(Word and item position listing)
* BEGIN *

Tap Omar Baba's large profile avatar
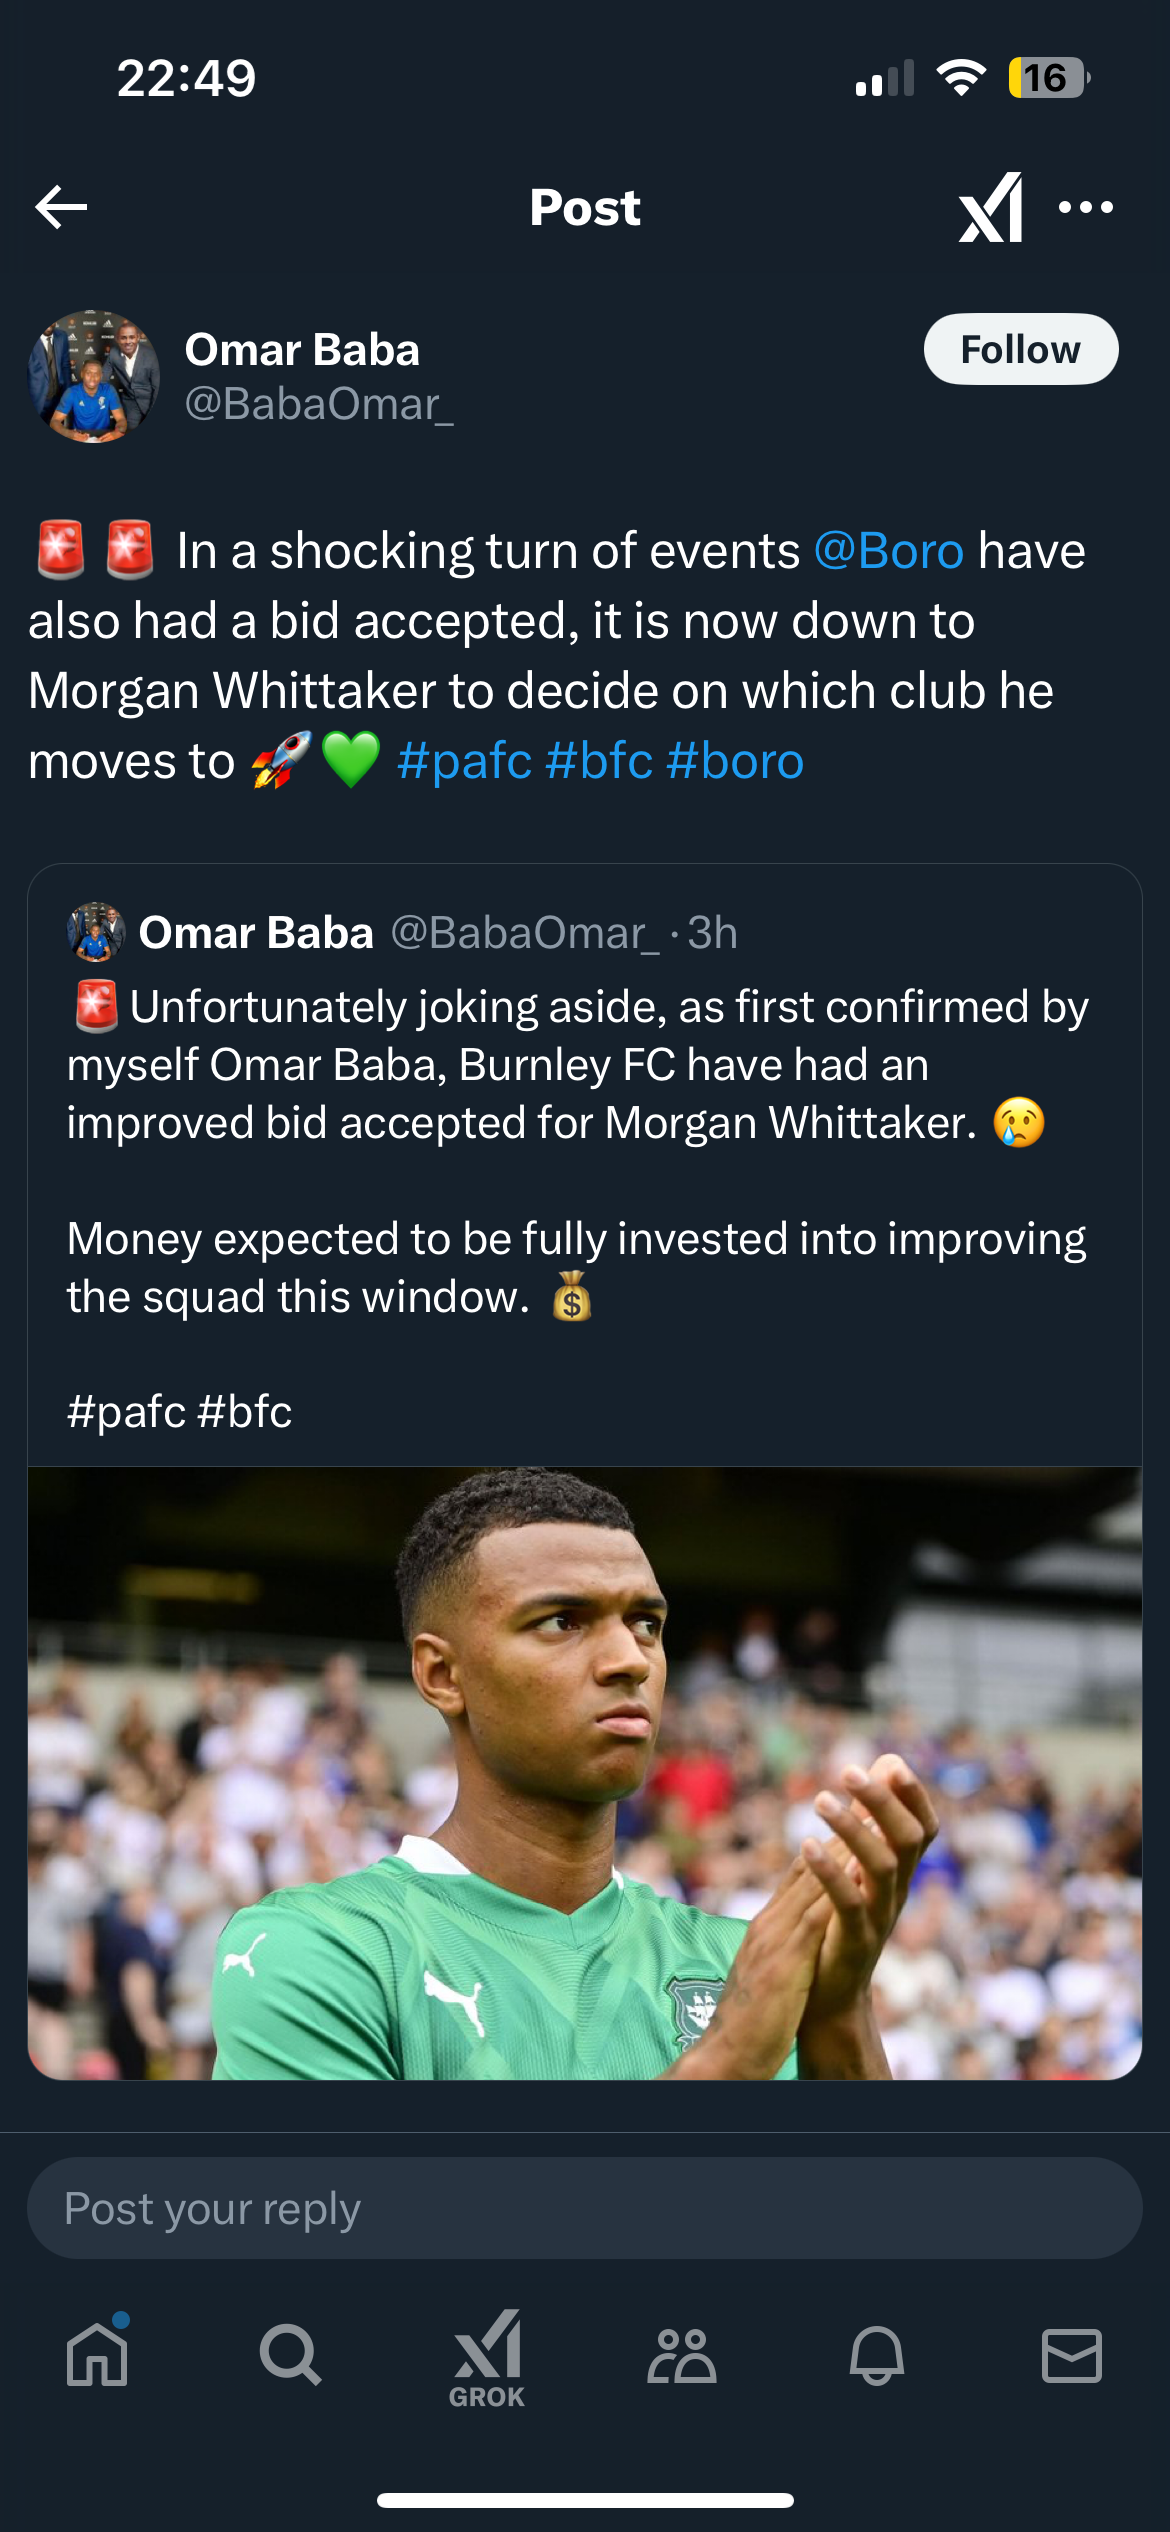1170x2532 pixels. pos(94,376)
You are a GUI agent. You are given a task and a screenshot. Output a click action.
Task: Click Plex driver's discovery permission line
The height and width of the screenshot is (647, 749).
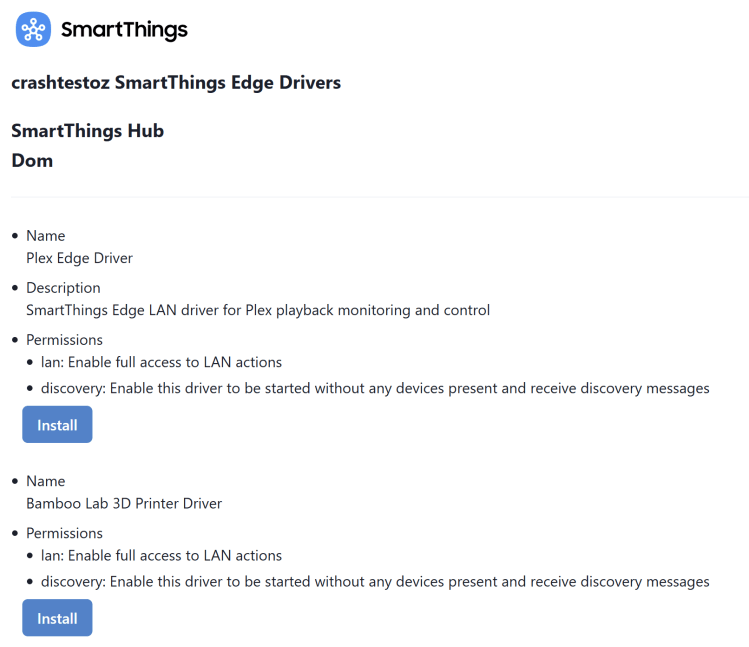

* END *

### Requirement
Reproduce the listing verbatim from the line containing "You are a GUI" through the end of the listing, both included. Leave the pictures out of your answer.

### Answer for this exercise
You are a GUI agent. You are given a task and a screenshot. Output a click action.
Task: Click Plex driver's discovery permission line
The height and width of the screenshot is (647, 749).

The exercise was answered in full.